From Beirut 2020: Diary of the Collapse, by Charif Majdalani (Other Press, 2021), Kindle pp. x-xii (preface to the English-language edition, which provides very helpful context for the diary entries, which I will refrain from excerpting):
All this explains why the tensions between the large religious groups remained very strong, in particular because the constitution created in 1945 implicitly gave more power to the roles reserved for Christians than to those accorded to Muslims. The Muslims demanded reforms, but the Christians, fearing for their status and survival and continuing to believe that Lebanon was created for them, refused. Moreover, the Christians held great fears at the prospect of the rise in power and militarization of the Palestinian organizations that had sprung from the refugee communities in Lebanon in 1948, and that started demanding to play a role in internal Lebanese politics in 1969 and 1970. The strategy of these organizations consisted in giving their support to Lebanese Muslims. Faced with this coalition of Islamic-Palestinian interests, the Lebanese Christians took fright and armed themselves in turn, leading inevitably to the Lebanese civil war, which lasted from 1975 to 1990.

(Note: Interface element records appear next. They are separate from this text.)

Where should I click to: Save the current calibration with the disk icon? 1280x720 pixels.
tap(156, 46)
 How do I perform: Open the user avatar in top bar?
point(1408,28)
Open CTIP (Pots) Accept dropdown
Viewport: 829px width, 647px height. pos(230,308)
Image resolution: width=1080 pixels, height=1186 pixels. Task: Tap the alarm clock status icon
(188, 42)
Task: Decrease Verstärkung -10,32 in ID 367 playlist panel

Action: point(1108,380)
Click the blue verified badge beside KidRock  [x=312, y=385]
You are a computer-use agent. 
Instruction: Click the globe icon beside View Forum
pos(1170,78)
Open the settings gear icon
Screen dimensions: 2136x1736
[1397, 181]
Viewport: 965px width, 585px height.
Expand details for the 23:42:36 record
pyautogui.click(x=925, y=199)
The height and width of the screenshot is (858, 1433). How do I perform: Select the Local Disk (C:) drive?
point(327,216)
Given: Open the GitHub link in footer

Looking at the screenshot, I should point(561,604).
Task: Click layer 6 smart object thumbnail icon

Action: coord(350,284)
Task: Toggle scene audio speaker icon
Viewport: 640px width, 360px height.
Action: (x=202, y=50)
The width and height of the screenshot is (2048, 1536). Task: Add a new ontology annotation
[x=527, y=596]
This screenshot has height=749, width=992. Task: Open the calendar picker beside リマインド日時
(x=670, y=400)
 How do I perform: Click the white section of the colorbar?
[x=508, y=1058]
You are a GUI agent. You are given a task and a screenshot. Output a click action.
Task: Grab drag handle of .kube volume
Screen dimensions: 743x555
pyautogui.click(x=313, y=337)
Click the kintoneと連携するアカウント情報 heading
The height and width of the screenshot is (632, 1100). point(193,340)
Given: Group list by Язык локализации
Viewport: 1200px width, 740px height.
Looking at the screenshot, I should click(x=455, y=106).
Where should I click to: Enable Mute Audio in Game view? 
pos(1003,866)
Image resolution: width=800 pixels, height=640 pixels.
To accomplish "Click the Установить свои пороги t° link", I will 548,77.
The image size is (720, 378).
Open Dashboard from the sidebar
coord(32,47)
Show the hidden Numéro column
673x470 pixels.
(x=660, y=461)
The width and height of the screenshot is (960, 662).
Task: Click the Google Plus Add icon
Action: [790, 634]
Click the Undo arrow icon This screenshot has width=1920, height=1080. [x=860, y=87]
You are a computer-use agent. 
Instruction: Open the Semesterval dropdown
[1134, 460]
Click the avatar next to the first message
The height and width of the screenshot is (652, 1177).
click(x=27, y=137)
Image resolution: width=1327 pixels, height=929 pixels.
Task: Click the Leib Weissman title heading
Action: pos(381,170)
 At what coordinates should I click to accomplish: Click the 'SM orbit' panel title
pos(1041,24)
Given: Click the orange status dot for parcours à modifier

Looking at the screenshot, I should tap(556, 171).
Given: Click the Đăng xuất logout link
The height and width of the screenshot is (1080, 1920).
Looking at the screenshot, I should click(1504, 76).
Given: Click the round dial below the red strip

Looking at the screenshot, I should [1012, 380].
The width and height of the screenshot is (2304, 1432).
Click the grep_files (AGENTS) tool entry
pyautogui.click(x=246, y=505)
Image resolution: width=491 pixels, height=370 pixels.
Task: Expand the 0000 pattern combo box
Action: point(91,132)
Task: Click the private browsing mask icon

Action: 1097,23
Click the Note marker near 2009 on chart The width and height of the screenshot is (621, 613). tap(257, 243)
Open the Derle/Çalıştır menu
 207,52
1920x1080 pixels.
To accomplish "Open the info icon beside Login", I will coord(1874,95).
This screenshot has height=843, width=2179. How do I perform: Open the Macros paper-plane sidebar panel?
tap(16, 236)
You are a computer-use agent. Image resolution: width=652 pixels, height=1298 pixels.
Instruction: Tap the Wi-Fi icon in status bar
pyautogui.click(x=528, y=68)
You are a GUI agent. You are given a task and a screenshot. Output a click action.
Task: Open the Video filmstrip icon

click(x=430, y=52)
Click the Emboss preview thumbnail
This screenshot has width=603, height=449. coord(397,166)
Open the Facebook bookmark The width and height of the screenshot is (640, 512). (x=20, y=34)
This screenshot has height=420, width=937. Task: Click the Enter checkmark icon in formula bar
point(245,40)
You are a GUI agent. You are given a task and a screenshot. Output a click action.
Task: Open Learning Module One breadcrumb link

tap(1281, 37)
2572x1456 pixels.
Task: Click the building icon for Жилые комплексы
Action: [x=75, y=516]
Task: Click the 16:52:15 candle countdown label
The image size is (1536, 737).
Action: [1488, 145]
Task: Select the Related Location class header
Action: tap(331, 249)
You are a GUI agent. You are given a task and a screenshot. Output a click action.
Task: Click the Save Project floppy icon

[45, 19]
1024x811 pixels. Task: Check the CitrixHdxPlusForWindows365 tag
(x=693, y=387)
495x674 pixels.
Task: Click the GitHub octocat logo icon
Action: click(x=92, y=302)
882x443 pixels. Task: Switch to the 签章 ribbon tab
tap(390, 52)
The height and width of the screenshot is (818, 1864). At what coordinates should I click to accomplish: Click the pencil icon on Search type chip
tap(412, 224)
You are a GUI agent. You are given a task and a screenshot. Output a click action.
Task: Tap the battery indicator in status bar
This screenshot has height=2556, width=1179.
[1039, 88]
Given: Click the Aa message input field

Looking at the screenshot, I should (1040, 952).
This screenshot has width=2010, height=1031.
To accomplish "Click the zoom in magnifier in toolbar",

This was indeed a civil war, in that most of the fighting was between the Lebanese people themselves, but it was also very much a foreign war, because the Palestinians, Syrians, and Israelis were also involved. In 1982 the Palestinian militias were forced out of Lebanon by the Israeli invasion. But the Israelis had to evacuate the invaded Lebanese territories and confine themselves to the southern border regions adjacent to Israel. This opened Lebanon’s doors to the Syrians, who allied themselves with the Lebanese Muslims and Druzes, and with war chiefs such as the Druze Walid Jumblatt or the Shiite Nabih Berri, as well as with the Shiite Hezbollah organization, which was engaged in a war with Israel in the regions it still occupied. For their part, the Christians resisted the Syrians for years, under the command of men such as Bashir Gemayel and Samir Geagea. In 1989, the reckless and unruly Christian general Michel Aoun took it into his head to unite the Christian ranks, and threw himself into devastating wars against his rivals on the same side, notably Samir Geagea, which led to the collapse of the Christian camp in 1990 and to the entire country falling to Syrian control.
This marked the end of the civil war and the start of what is called the second Lebanese republic, which is divided into two eras. In the first, from 1990 to 2005, Syria dominated the country and its ruling class. The Muslim or Druze war chiefs, Jumblatt, Berri, along with the Hezbollah leaders, but also the less powerful Christian leaders who had pledged allegiance to the Syrians, all took over the controls. The other Christian leaders, such as Geagea and Aoun, found themselves respectively either in prison or in exile. The allocation of posts along religious lines was reinstated during this period, but with a notable difference: the dominant positions were given to Muslims and no longer to Christians.